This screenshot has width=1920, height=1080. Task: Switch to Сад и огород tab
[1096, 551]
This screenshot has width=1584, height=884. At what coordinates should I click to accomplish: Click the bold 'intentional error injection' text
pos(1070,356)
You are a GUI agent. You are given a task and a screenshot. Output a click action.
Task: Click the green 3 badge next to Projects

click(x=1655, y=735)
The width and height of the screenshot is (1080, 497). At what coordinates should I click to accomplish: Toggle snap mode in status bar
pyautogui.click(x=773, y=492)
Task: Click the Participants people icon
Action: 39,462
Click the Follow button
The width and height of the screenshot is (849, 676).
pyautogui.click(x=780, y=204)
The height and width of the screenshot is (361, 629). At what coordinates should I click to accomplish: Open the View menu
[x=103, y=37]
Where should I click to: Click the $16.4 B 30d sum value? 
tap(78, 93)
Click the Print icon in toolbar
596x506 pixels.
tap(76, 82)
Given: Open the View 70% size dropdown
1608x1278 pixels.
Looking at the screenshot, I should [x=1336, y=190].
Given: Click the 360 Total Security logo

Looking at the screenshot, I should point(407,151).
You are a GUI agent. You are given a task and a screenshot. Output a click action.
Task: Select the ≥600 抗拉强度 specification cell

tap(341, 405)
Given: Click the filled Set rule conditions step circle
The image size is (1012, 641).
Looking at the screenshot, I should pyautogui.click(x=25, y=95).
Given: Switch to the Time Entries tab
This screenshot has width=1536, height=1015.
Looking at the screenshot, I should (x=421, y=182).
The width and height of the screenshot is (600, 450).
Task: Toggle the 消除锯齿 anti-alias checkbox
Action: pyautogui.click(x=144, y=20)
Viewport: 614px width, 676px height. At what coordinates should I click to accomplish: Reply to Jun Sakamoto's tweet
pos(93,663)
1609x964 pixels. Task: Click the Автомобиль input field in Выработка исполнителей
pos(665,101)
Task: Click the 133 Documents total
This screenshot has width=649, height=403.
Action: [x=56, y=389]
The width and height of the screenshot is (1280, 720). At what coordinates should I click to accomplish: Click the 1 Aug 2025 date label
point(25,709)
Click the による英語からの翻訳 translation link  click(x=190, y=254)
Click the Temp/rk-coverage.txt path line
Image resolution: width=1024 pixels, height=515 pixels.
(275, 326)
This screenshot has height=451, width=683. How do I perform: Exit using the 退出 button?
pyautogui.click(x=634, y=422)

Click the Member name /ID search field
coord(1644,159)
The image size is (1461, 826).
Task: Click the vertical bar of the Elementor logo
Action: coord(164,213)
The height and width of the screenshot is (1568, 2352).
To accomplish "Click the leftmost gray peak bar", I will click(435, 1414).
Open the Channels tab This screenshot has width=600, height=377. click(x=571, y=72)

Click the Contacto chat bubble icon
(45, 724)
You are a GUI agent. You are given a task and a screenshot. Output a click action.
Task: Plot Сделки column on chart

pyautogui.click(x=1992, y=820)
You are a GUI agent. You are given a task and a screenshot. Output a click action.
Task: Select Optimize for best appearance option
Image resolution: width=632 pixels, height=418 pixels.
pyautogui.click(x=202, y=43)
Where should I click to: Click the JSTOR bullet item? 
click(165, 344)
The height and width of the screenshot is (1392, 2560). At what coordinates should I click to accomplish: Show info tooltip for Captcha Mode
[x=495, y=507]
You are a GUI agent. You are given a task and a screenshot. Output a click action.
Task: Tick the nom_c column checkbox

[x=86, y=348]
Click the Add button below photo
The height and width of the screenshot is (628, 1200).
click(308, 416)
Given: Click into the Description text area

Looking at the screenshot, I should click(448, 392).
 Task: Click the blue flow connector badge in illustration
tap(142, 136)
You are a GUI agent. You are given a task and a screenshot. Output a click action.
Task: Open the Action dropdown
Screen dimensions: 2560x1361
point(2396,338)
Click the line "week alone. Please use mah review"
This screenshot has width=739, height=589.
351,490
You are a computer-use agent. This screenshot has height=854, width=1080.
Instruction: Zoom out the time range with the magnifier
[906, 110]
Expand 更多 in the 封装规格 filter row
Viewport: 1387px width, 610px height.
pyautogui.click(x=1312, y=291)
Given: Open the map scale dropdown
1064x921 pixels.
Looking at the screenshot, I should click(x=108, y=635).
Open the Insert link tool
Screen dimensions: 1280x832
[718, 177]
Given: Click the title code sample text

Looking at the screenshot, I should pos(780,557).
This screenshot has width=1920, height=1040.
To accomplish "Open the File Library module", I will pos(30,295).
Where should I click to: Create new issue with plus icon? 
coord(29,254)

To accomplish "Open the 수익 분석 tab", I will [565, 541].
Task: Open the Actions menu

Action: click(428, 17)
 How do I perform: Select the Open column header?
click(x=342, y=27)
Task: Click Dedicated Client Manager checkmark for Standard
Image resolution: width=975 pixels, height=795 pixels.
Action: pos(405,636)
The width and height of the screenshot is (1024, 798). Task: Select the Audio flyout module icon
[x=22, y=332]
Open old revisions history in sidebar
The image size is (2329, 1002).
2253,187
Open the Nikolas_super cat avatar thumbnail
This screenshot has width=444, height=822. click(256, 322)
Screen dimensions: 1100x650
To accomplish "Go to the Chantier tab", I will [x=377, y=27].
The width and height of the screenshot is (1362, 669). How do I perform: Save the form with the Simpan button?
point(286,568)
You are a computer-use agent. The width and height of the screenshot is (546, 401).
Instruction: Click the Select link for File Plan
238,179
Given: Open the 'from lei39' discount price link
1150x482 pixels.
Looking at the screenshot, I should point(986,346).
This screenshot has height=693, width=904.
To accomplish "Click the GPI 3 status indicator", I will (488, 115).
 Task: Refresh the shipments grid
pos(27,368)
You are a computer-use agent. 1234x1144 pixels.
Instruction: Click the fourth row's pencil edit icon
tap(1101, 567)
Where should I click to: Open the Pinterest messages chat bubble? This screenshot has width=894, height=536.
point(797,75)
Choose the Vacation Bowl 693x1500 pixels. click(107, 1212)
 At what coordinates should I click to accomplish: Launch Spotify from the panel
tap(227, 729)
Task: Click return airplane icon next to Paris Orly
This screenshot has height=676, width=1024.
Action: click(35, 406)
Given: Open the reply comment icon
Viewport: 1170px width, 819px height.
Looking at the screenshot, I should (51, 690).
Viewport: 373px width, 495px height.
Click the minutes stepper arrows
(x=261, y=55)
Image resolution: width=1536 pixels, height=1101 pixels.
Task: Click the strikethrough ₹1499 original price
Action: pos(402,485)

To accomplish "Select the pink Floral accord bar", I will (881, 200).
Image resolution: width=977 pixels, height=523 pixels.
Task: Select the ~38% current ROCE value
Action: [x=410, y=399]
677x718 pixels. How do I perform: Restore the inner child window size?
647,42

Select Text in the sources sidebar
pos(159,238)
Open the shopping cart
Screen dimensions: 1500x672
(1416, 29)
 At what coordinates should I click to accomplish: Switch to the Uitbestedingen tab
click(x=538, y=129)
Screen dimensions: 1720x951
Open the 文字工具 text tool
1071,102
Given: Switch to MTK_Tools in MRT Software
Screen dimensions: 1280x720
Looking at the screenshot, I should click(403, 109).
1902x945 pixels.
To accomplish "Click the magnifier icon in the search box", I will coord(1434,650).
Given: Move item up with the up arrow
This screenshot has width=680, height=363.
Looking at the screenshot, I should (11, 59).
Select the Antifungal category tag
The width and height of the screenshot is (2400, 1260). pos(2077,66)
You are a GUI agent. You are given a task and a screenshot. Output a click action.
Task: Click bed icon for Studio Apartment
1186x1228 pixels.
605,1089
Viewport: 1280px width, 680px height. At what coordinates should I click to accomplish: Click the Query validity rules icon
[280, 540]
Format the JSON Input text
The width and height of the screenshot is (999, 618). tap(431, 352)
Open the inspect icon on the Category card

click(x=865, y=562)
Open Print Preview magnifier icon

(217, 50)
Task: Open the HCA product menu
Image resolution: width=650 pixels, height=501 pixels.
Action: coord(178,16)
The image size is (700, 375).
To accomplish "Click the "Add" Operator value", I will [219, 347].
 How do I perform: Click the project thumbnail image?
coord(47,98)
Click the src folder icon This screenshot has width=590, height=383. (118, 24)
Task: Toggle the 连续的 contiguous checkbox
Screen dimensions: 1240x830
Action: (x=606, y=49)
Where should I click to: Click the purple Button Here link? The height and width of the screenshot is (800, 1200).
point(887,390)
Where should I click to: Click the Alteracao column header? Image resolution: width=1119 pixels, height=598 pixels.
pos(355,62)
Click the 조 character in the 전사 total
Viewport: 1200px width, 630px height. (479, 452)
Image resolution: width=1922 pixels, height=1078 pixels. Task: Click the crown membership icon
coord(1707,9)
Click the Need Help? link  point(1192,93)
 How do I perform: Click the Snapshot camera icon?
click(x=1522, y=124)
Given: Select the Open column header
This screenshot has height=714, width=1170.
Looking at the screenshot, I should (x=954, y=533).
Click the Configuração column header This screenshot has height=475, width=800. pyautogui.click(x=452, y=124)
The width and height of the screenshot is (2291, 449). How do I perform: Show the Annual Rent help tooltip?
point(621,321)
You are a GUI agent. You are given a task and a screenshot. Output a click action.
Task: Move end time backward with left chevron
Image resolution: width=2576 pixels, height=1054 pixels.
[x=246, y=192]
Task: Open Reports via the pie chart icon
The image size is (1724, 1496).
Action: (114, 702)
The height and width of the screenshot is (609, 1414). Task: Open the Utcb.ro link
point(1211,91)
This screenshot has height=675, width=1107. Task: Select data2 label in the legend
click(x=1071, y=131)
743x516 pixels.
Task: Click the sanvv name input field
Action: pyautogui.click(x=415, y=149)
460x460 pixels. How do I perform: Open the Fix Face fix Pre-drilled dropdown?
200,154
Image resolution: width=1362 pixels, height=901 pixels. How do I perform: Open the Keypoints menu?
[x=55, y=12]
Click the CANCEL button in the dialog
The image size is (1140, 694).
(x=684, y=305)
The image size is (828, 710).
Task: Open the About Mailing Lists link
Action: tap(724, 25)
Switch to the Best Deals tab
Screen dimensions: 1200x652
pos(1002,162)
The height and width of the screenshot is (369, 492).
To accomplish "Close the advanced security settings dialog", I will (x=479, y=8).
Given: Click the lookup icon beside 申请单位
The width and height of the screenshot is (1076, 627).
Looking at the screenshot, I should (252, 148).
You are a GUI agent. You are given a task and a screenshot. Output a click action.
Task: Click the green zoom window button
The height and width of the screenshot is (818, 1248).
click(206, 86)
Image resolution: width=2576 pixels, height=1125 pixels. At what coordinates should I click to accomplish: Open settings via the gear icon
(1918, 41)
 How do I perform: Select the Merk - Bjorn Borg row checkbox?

━━━━

■ WHAT TO PRODUCE: Please copy out the items from the line containing "Image resolution: width=1922" through the line containing "point(1211,91)", reproducing each line verbatim.

■ REPLY TO THE TASK:
Image resolution: width=1922 pixels, height=1078 pixels. Task: Click the crown membership icon
coord(1707,9)
Click the Need Help? link  point(1192,93)
 How do I perform: Click the Snapshot camera icon?
click(x=1522, y=124)
Given: Select the Open column header
This screenshot has height=714, width=1170.
Looking at the screenshot, I should (x=954, y=533).
Click the Configuração column header This screenshot has height=475, width=800. pyautogui.click(x=452, y=124)
The width and height of the screenshot is (2291, 449). How do I perform: Show the Annual Rent help tooltip?
point(621,321)
You are a GUI agent. You are given a task and a screenshot. Output a click action.
Task: Move end time backward with left chevron
Image resolution: width=2576 pixels, height=1054 pixels.
[x=246, y=192]
Task: Open Reports via the pie chart icon
The image size is (1724, 1496).
Action: (114, 702)
The height and width of the screenshot is (609, 1414). Task: Open the Utcb.ro link
point(1211,91)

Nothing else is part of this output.